And make no mistake, it was truly awful. Eight new gTLDs entered the General Availability phase this week and their total day one registrations amount to 15,724. In other words, an average of less than 2,000 registration per new gTLD (1966, to be more precise).
Got these numbers from TheDomains and they are the result of data gathered from nTLDStats.com as well as RegistrarStats.com, with the highest value taken in each case (so for example, if nTLDStats had higher numbers for gTLD1 than RegistrarStats, the nTLDStats numbers were taken and if nTLDStats had lower numbers than RegistrarStats for gTLD2, the RegistrarStats numbers were taken).
Here are the new gTLDs which went live this week:
The reasons, in my opinion, aren’t difficult to identify.

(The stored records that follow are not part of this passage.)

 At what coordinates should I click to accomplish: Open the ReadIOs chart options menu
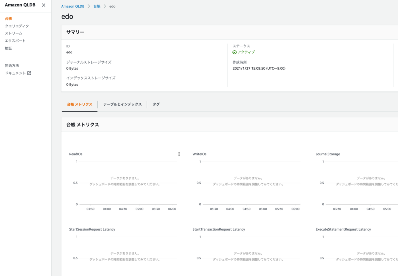pos(179,154)
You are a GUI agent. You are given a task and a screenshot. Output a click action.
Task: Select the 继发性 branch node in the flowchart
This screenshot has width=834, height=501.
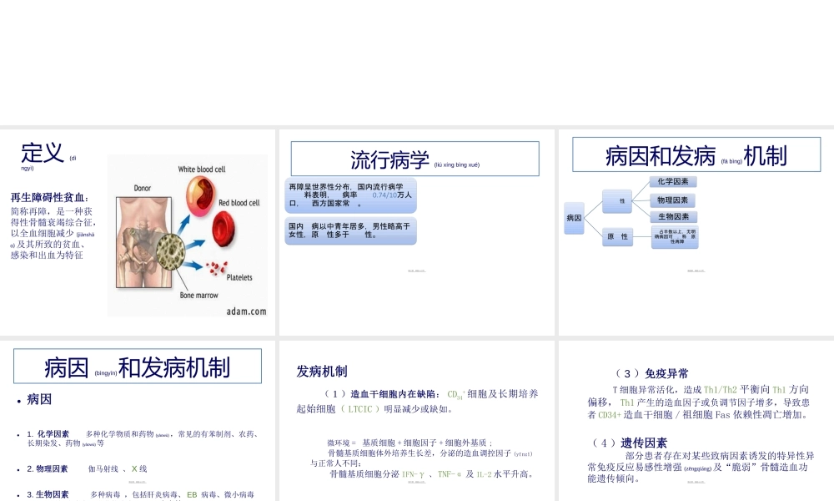click(617, 200)
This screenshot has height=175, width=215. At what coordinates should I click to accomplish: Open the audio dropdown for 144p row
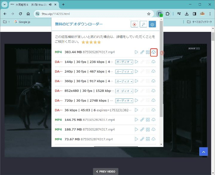(124, 62)
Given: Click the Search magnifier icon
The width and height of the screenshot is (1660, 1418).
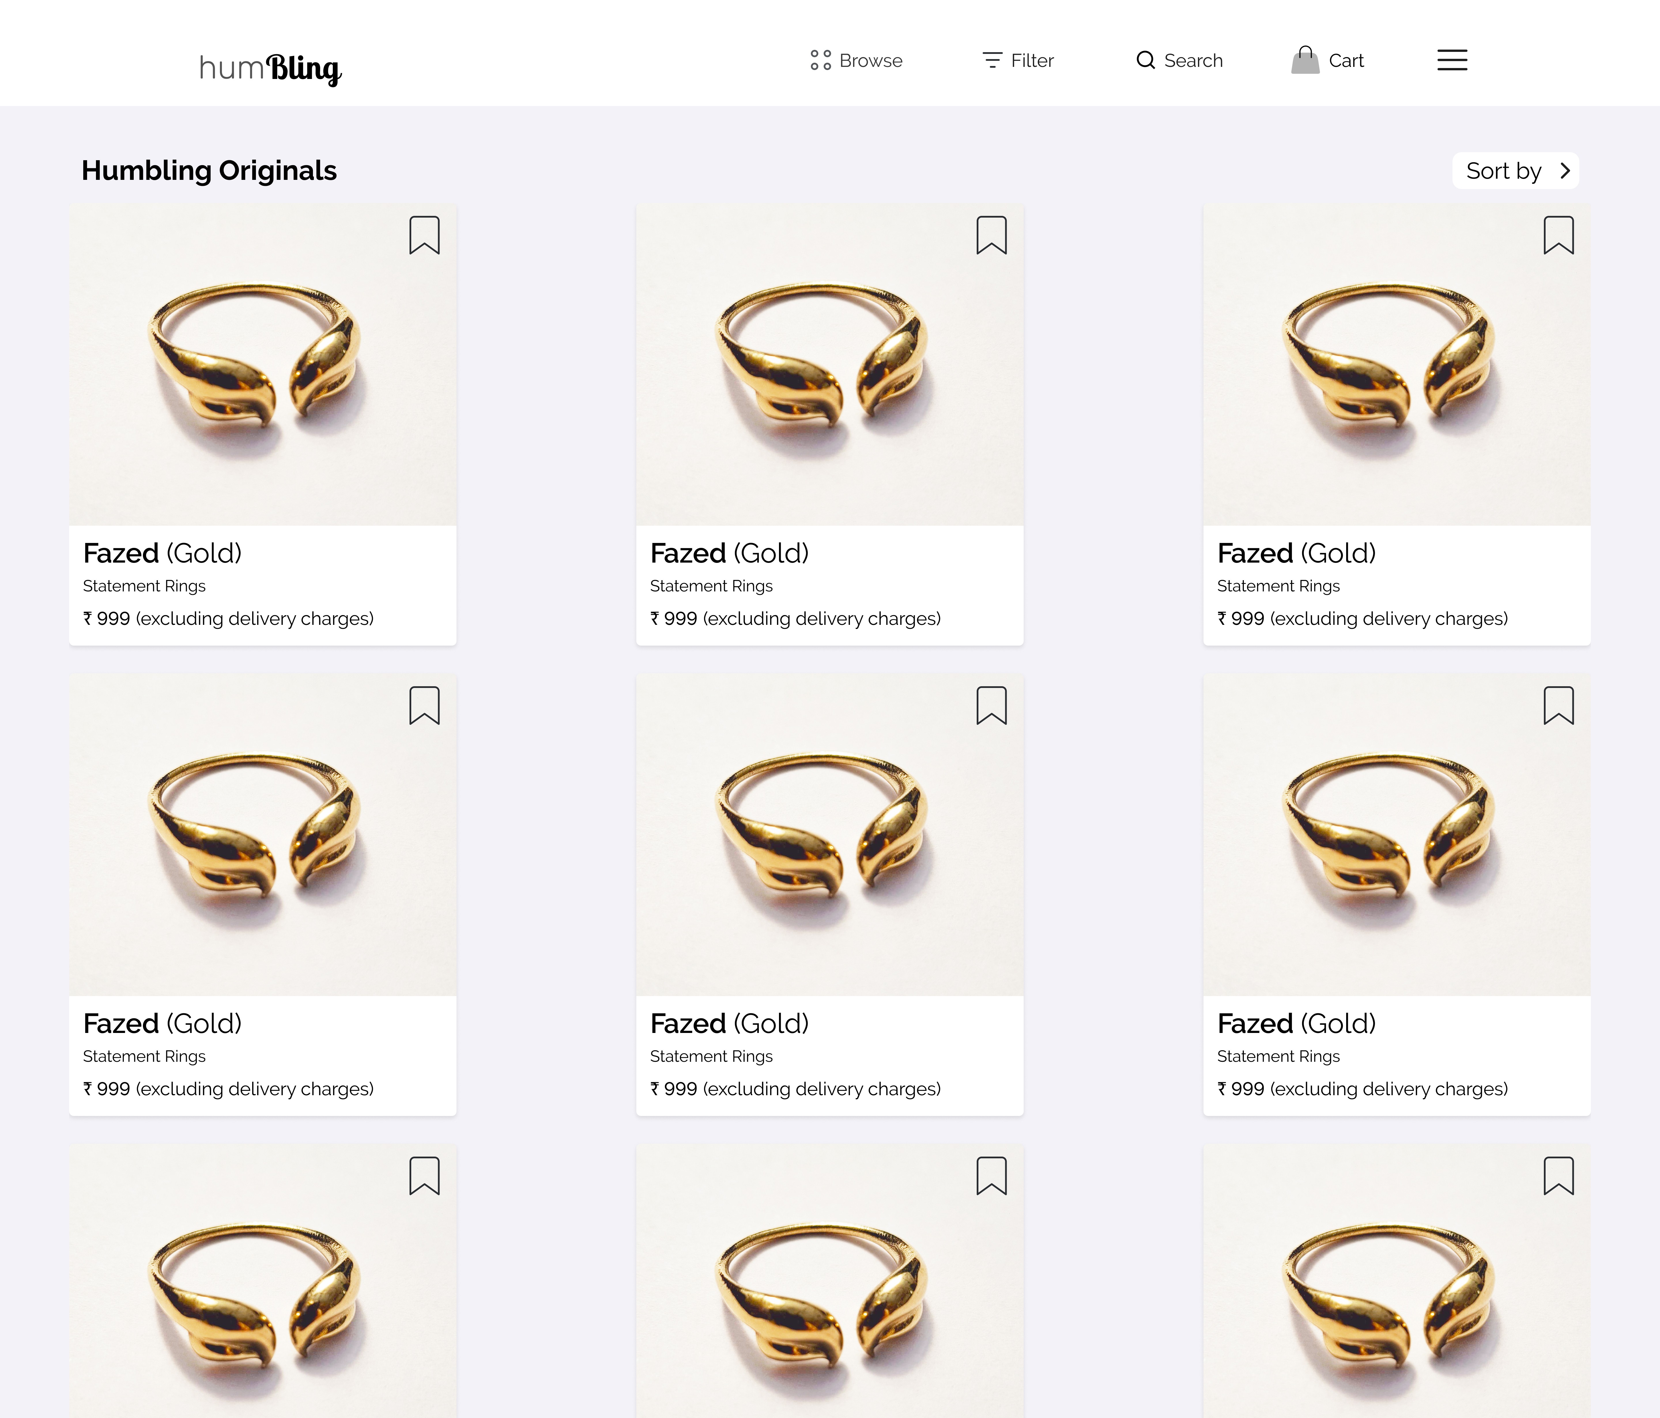Looking at the screenshot, I should pos(1146,60).
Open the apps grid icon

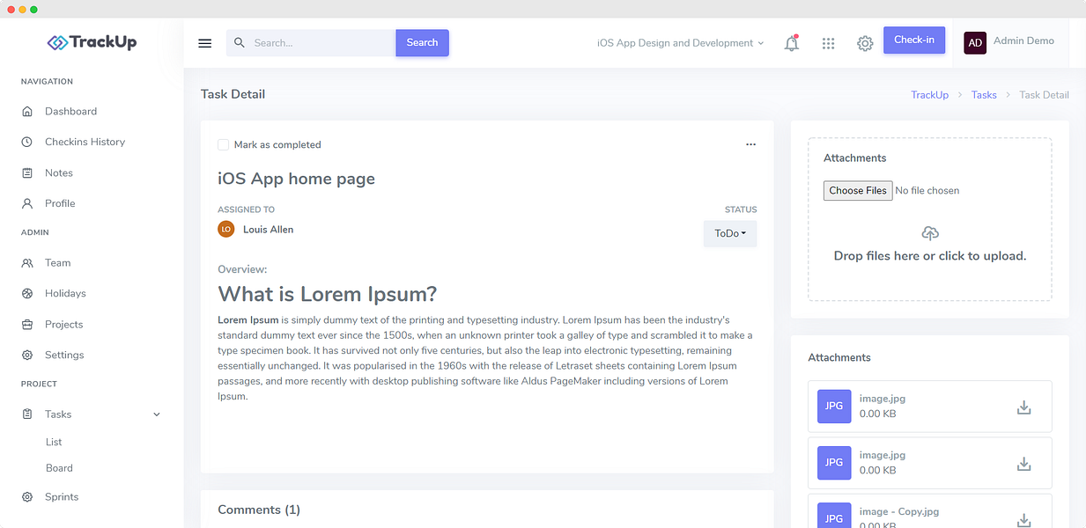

On the one hand, the costs are prohibitive for someone like a domainer who buys more than one or two domains. The best domains were either unavailable or had premium pricing and even for the ones which were available without premium pricing, the registration fee was on the high site. If you’re buying several domains, there’s a huge difference between paying $35-$40 or more a pop compared to what you pay for let’s say a dot com. And you’ll be reminded of that difference whenever renewal time comes
On the other hand, with a few exceptions, new gTLDs are barely promoted. Maybe the people behind them are trying to reinvent the wheel by proving that marketing isn’t needed, not a good idea in my opinion and this week’s results prove it. If you had dot co as a case study and still don’t understand the importance of promoting your gTLD, I’m sorry but there are just no excuses.
These two reasons alone should make it clear why this week’s results shouldn’t surprise anyone.
Registry operators could have gotten away with such a strategy during the first couple of new gTLD launches but now that the novelty has worn off, it’s just not going to cut it. With more and more gTLDs appearing each week, they really need to up their game in my opinion because otherwise, most new gTLD launches will end up representing a joke and a bad one at that.